▸ PROBLEM TO SOLVE
Copy each of the following entries back without change.
══ EXERCISE DATA
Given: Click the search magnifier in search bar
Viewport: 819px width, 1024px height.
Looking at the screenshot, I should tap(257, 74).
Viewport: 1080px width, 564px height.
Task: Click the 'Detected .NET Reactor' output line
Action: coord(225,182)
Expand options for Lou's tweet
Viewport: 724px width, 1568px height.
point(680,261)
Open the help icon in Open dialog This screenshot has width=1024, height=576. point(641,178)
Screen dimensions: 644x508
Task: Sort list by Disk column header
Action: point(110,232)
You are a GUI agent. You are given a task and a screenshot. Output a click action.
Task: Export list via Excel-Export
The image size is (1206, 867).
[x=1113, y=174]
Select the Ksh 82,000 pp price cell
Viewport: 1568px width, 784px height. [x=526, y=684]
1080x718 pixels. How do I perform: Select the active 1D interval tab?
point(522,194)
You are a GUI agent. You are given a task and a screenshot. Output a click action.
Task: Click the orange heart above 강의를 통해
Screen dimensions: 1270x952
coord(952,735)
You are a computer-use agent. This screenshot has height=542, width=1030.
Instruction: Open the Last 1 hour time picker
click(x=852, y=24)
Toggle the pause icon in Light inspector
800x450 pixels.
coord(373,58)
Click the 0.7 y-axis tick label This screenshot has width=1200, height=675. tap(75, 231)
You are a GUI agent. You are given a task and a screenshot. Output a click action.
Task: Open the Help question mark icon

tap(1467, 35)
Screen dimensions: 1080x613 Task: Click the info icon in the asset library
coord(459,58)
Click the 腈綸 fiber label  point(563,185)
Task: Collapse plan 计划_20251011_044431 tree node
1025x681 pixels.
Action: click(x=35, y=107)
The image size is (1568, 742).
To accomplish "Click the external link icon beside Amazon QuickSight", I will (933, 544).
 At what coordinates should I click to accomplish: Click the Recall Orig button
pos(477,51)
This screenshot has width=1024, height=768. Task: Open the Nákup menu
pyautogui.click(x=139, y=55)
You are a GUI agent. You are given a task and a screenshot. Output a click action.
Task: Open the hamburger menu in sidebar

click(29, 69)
════
▸ YOUR RESPONSE
Given: Click the search magnifier in search bar
Viewport: 819px width, 1024px height.
Looking at the screenshot, I should tap(257, 74).
Viewport: 1080px width, 564px height.
Task: Click the 'Detected .NET Reactor' output line
Action: coord(225,182)
Expand options for Lou's tweet
Viewport: 724px width, 1568px height.
point(680,261)
Open the help icon in Open dialog This screenshot has width=1024, height=576. point(641,178)
Screen dimensions: 644x508
Task: Sort list by Disk column header
Action: point(110,232)
You are a GUI agent. You are given a task and a screenshot. Output a click action.
Task: Export list via Excel-Export
The image size is (1206, 867).
[x=1113, y=174]
Select the Ksh 82,000 pp price cell
Viewport: 1568px width, 784px height. [x=526, y=684]
1080x718 pixels. How do I perform: Select the active 1D interval tab?
point(522,194)
You are a GUI agent. You are given a task and a screenshot. Output a click action.
Task: Click the orange heart above 강의를 통해
Screen dimensions: 1270x952
coord(952,735)
You are a computer-use agent. This screenshot has height=542, width=1030.
Instruction: Open the Last 1 hour time picker
click(x=852, y=24)
Toggle the pause icon in Light inspector
800x450 pixels.
coord(373,58)
Click the 0.7 y-axis tick label This screenshot has width=1200, height=675. tap(75, 231)
You are a GUI agent. You are given a task and a screenshot. Output a click action.
Task: Open the Help question mark icon

tap(1467, 35)
Screen dimensions: 1080x613 Task: Click the info icon in the asset library
coord(459,58)
Click the 腈綸 fiber label  point(563,185)
Task: Collapse plan 计划_20251011_044431 tree node
1025x681 pixels.
Action: click(x=35, y=107)
The image size is (1568, 742).
To accomplish "Click the external link icon beside Amazon QuickSight", I will (933, 544).
 At what coordinates should I click to accomplish: Click the Recall Orig button
pos(477,51)
This screenshot has width=1024, height=768. Task: Open the Nákup menu
pyautogui.click(x=139, y=55)
You are a GUI agent. You are given a task and a screenshot. Output a click action.
Task: Open the hamburger menu in sidebar

click(29, 69)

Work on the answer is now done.